** PROBLEMS TO SOLVE **
1. Name the nicknames that the passage on character names lists for the "several other male characters."
2. Reproduce the part of the passage on character names starting with "His best friend" and going on through "embodying a name.".

His best friend goes by Maggot, rather than Matthew Peggot, which Demon invented to circumvent bullies’ attempts to call Maggot by a homosexual slur. Several other male characters go by nicknames as well, including Fast Forward, Swap-Out, and Hammer Kelly. Even Demon’s foster sister adopted the name that others attempted to use against her, Angus, in place of her given name of Agnes. There is power in claiming and embodying a name.
Demon’s birth name is Damon Fields, taking his father’s first name and his mother’s last name. He worries about kids making fun of him with a name like Damon, but it doesn’t take long for his name to be transformed into “Demon” and then for kids to pair Demon with rhyming words. Once his “copper-wire hair” arrives, he is referred to as “Little Copperhead.” Eventually, the fragments merge into “Demon Copperhead,” which he admits has “got a power to it.”

** STUDY MATERIAL **
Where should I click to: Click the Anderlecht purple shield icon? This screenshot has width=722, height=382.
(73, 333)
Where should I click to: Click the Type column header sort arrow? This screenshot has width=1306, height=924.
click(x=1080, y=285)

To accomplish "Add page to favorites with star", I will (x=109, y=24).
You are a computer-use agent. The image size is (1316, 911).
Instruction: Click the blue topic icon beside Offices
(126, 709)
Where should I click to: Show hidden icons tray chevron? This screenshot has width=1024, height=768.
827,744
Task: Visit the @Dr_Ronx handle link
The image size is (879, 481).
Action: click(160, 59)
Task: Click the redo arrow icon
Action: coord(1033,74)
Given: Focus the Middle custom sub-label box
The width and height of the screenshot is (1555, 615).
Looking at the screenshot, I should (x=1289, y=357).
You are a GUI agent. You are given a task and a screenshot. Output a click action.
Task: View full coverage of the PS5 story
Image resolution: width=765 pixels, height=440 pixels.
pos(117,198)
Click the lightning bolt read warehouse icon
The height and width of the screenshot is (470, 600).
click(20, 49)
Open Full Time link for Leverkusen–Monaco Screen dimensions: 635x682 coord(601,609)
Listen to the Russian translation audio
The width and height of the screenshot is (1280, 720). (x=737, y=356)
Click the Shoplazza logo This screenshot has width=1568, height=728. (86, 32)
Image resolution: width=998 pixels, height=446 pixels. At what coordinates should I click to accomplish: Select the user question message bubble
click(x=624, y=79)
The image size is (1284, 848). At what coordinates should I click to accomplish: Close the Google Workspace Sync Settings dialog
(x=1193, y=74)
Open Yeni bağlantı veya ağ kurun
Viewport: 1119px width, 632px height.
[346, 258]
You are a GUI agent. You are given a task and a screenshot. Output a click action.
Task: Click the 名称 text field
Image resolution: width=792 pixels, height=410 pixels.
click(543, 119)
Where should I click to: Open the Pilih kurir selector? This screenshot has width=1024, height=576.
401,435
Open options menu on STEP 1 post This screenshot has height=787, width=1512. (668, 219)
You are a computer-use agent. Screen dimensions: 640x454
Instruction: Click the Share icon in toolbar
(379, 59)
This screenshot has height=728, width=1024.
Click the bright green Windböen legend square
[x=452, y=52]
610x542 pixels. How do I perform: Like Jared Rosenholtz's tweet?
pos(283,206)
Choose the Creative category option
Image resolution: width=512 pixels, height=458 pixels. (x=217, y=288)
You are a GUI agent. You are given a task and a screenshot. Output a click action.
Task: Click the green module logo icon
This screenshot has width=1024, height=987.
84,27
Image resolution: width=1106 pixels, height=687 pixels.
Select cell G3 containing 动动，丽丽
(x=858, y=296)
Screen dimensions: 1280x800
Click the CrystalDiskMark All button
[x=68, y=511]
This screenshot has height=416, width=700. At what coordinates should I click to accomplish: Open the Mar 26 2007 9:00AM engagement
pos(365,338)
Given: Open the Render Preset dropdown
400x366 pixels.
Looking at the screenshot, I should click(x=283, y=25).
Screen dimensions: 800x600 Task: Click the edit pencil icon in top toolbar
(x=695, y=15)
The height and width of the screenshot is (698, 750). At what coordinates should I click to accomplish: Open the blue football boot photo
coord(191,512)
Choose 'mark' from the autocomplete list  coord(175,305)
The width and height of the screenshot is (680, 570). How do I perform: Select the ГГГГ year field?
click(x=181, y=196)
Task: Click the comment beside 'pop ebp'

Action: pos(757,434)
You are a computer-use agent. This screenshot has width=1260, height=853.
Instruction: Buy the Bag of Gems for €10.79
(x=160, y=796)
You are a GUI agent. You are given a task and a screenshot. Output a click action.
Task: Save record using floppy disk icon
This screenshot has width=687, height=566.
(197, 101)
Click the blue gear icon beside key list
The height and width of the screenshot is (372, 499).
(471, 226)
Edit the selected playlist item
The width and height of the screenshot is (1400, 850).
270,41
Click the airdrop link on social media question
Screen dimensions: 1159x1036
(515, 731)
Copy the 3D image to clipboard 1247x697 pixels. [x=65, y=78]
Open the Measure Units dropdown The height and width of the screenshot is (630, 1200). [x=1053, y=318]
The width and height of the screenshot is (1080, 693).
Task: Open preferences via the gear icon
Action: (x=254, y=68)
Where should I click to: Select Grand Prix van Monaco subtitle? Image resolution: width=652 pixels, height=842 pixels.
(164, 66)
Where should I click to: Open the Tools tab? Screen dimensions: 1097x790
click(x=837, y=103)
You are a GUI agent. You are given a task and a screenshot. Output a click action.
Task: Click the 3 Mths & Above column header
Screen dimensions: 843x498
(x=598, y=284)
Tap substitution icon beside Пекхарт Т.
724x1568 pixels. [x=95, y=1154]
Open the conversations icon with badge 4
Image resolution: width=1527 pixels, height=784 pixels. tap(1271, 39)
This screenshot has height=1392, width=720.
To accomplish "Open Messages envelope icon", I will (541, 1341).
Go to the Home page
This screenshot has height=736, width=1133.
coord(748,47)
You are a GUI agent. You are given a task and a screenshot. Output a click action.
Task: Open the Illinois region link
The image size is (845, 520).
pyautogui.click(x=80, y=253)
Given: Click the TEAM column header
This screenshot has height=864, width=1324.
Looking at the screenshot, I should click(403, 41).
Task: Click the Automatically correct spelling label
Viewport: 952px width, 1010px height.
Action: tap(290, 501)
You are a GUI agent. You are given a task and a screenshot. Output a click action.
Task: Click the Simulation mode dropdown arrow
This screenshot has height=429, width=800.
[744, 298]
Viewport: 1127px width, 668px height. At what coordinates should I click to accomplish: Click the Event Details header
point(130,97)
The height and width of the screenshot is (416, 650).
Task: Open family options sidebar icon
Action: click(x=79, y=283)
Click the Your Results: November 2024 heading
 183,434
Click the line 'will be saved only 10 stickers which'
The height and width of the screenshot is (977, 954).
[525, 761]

** ANSWERS FOR THE EXERCISE **
1. Fast Forward, Swap-Out, and Hammer Kelly

2.
His best friend goes by Maggot, rather than Matthew Peggot, which Demon invented to circumvent bullies’ attempts to call Maggot by a homosexual slur. Several other male characters go by nicknames as well, including Fast Forward, Swap-Out, and Hammer Kelly. Even Demon’s foster sister adopted the name that others attempted to use against her, Angus, in place of her given name of Agnes. There is power in claiming and embodying a name.